[TAREFAS DO EXERCÍCIO]:
a) Reproduza o trecho do texto sobre Giorgio La Pira que vai de "Giorgio La Pira foi um homem" até "ao próximo frágil?", incluindo ambos.
b) Segundo o texto sobre Giorgio La Pira, quantas vezes ele foi prefeito de Florença?

[TRECHO DO DOCUMENTO]:

::::::

17 outubro 2025   |   Itália, politica, giorgio la pira
 
Giorgio La Pira com o abade Pierre – Conferência Internacional da FAO – Roma, 1963
Giorgio La Pira com o abade Pierre – Conferência Internacional da FAO – Roma, 1963

Giorgio La Pira foi um político diferente, cristão, pobre entre os pobres e convicto de que a política poderia ser uma forma de caridade. Maurizio Certini, vice-presidente da Fundação que leva seu nome, revisita a vida e o legado de Giorgio La Pira.

Giorgio La Pira foi um homem e um político de grande estatura. Professor de Direito Romano, fez parte da Assembleia Constituinte que redigiu a Constituição Italiana, foi três vezes prefeito de Florença e deputado. Pelos valores que encarnou ao longo de sua vida e pelas ações realizadas, pode ser ainda hoje um farol para as novas gerações.

Por isso, tentamos construir um retrato de Giorgio La Pira com a ajuda de Maurizio Certini, vice-presidente da Fundação La Pira, que tem sede em Florença.

Quanto espaço Giorgio La Pira dedicou ao próximo frágil?

Os pobres estavam no centro de sua vida. Os pobres de Florença eram sua família, porque ele era pobre com eles. La Pira fez uma escolha de pobreza radical, semelhante à de são Francisco. Sempre compartilhava todos os seus bens, porque considerava a pobreza um valor evangélico, se escolhida livremente. Considerava o Evangelho o livro dos pobres e o texto de sociabilidade humana, mas também foi sua referência constante no compromisso político. Ele via no pobre outro Cristo e na patologia do sistema econômico a grave responsabilidade da indigência e intervinha, fazendo política por amor.

::::::

[TRECHOS DOS REGISTROS]:
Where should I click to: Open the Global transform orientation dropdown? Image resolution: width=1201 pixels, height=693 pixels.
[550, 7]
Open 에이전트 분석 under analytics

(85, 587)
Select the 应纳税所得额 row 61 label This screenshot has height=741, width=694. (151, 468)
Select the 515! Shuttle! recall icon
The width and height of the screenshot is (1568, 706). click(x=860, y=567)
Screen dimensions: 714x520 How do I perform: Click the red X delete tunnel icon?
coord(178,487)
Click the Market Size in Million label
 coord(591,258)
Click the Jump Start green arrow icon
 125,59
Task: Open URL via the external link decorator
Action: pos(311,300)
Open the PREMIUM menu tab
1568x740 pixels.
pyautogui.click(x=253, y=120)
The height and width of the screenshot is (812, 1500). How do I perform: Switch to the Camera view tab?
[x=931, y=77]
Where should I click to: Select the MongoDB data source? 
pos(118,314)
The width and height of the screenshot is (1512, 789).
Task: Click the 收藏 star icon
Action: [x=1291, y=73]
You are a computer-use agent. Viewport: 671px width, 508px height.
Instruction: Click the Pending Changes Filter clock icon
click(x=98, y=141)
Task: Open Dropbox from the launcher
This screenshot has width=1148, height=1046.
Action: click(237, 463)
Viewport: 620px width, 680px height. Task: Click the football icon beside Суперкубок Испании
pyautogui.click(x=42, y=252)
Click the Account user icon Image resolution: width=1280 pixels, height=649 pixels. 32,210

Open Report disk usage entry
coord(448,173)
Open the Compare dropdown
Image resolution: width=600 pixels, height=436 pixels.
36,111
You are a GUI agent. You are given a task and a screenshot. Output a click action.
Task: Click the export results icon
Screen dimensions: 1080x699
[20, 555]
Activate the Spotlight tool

::::::

[SOLUÇÕES POR TAREFA]:
a)
Giorgio La Pira foi um homem e um político de grande estatura. Professor de Direito Romano, fez parte da Assembleia Constituinte que redigiu a Constituição Italiana, foi três vezes prefeito de Florença e deputado. Pelos valores que encarnou ao longo de sua vida e pelas ações realizadas, pode ser ainda hoje um farol para as novas gerações.

Por isso, tentamos construir um retrato de Giorgio La Pira com a ajuda de Maurizio Certini, vice-presidente da Fundação La Pira, que tem sede em Florença.

Quanto espaço Giorgio La Pira dedicou ao próximo frágil?

b) Três vezes.